### Selected extract
— Begin —

I have set a goal of raising $4,000 prior to and during my 24-hour race to support STEM outreach programs at the Air Force Academy in Colorado Springs. I want to show my support to the next generation of leaders who will sacrifice – and some will sacrifice it all -- for all of us.
How I got to this point
I am 48 years old and served in the U.S. Air Force for almost 21 years. The military gave me direction and purpose in life when I was in dire need of both. I enlisted in 1992 and as time went on I realized the military and I were a perfect fit. I was born for it. I relished being a part of something larger than myself. I loved serving, and I loved protecting the American way of life. I took pride in defending those whom I did not know and would have gladly given my life for anyone if that need ever arrived.
The Air Force became a passion, and I fully embraced the “Integrity First, Service Before Self and Excellence in all We Do” mindset. Throughout my time in the Air Force, I continually found new ways to challenge myself. I retired in 2012 and nothing will ever truly replace what I found in the Air Force.

— End —

### What is asked
1. According to the fundraising text, how much money does the writer aim to raise, and for what?
2. Continue the fundraising text from its last sentence.

### Recorded data

— Begin —

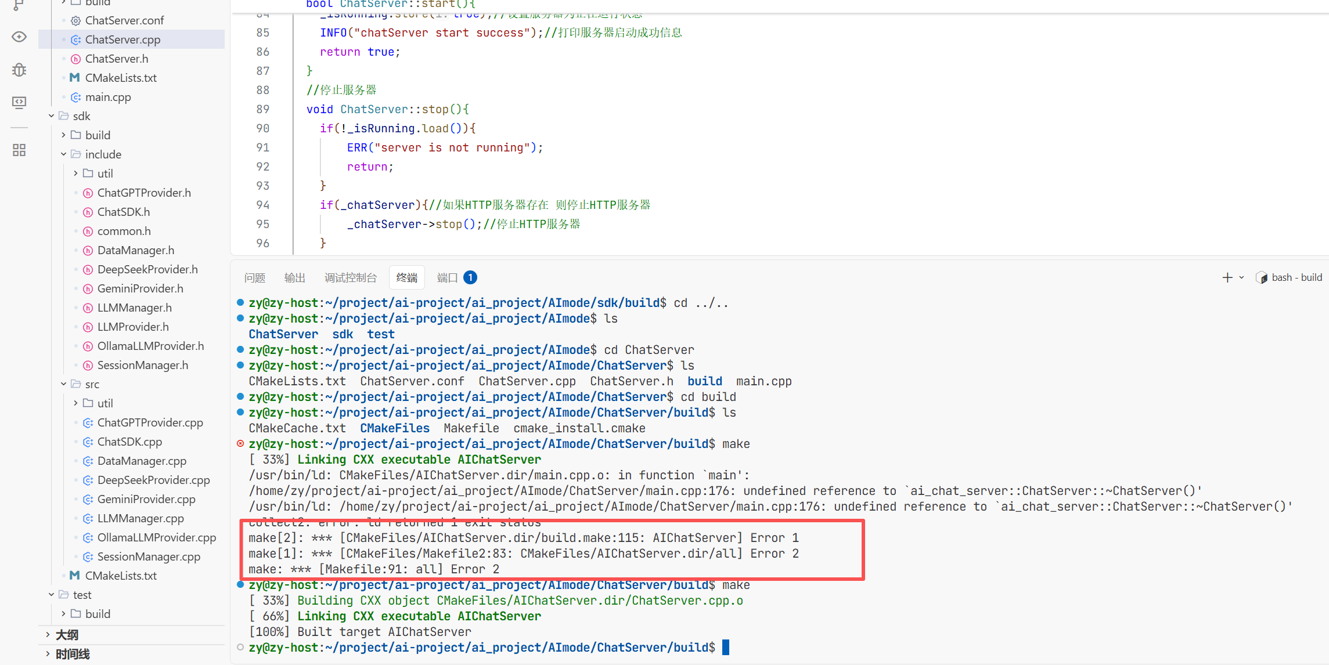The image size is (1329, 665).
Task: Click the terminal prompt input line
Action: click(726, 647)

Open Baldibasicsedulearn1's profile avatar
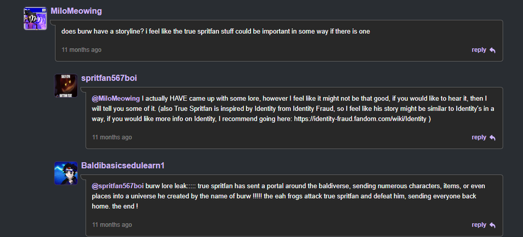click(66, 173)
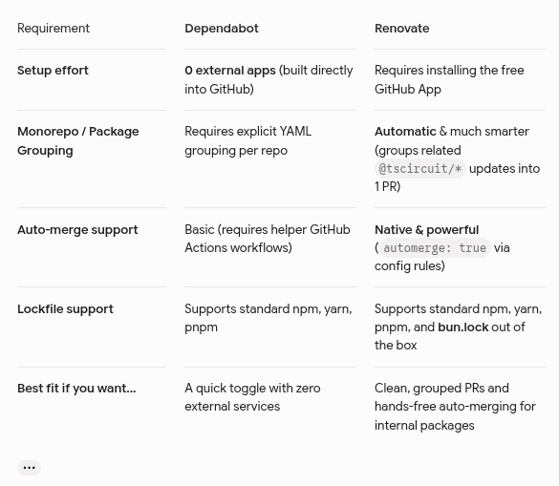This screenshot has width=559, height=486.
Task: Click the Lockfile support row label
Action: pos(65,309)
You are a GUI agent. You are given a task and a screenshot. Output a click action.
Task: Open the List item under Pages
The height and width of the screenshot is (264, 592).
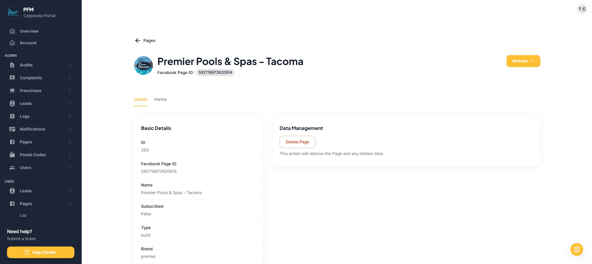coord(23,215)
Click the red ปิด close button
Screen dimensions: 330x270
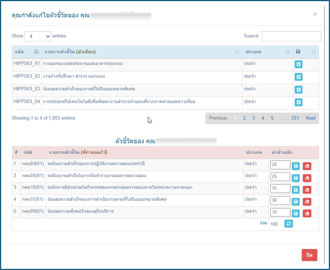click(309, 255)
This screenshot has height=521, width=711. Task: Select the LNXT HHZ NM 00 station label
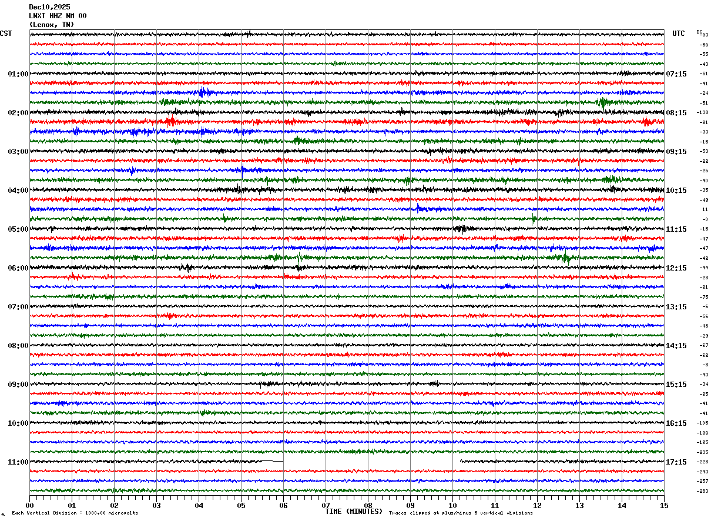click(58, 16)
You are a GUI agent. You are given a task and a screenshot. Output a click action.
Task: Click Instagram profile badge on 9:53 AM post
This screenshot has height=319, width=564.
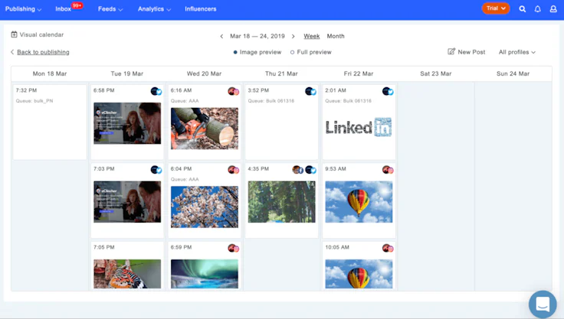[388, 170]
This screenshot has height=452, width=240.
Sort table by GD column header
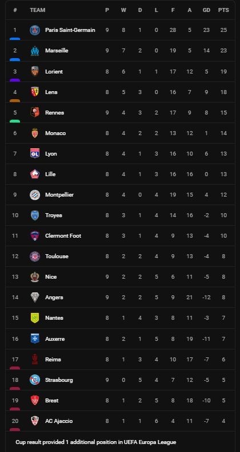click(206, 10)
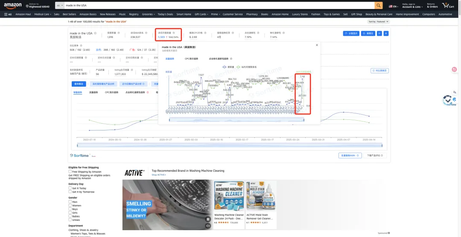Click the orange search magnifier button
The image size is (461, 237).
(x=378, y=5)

— End —

### The answers
1. $4,000, to support STEM outreach programs at the Air Force Academy in Colorado Springs.

2.
I was always fit and had a history of running. I ran track and cross country in high school and continued running during my time in the Air Force. In 2017 I decided to train for a marathon. My sister had run the Detroit Marathon, and she inspired me to put my hat in the ring. I met my future wife on Barr Trail training for the Pikes Peak Marathon, while she was training for the Pikes Peak Ascent. She showed me how to train properly ,and I credit her with getting me to the point I am today. The training was grueling; there were times when I was building up to 20 miles and beyond, and I felt I could not go on any farther. I toed the line of my first marathon in November 2017. It was a brutal experience, and I almost quit the race. I did not quit, and by the time I crossed the finish line I knew I was hooked. I had found my new passion! My need to constantly challenge myself did not end with my Air Force career.
My second marathon was in April 2018, and I qualified for the Boston Marathon. My wife and I ran the Pikes Peak Marathon in 2018, and I have now run 10 marathons. The military provided so much and took me all over the globe. Running has taken me all over the country. I continue to challenge myself through running, and I am training to break the three-hour mark for the marathon. I also decided to see what my body and my spirit could accomplish. I ran my first ultramarathon in Moab, Utah, in November 2020, 31.1 miles. I will run my second ultra in July.
I retired from one passion and found another.
Come run with me!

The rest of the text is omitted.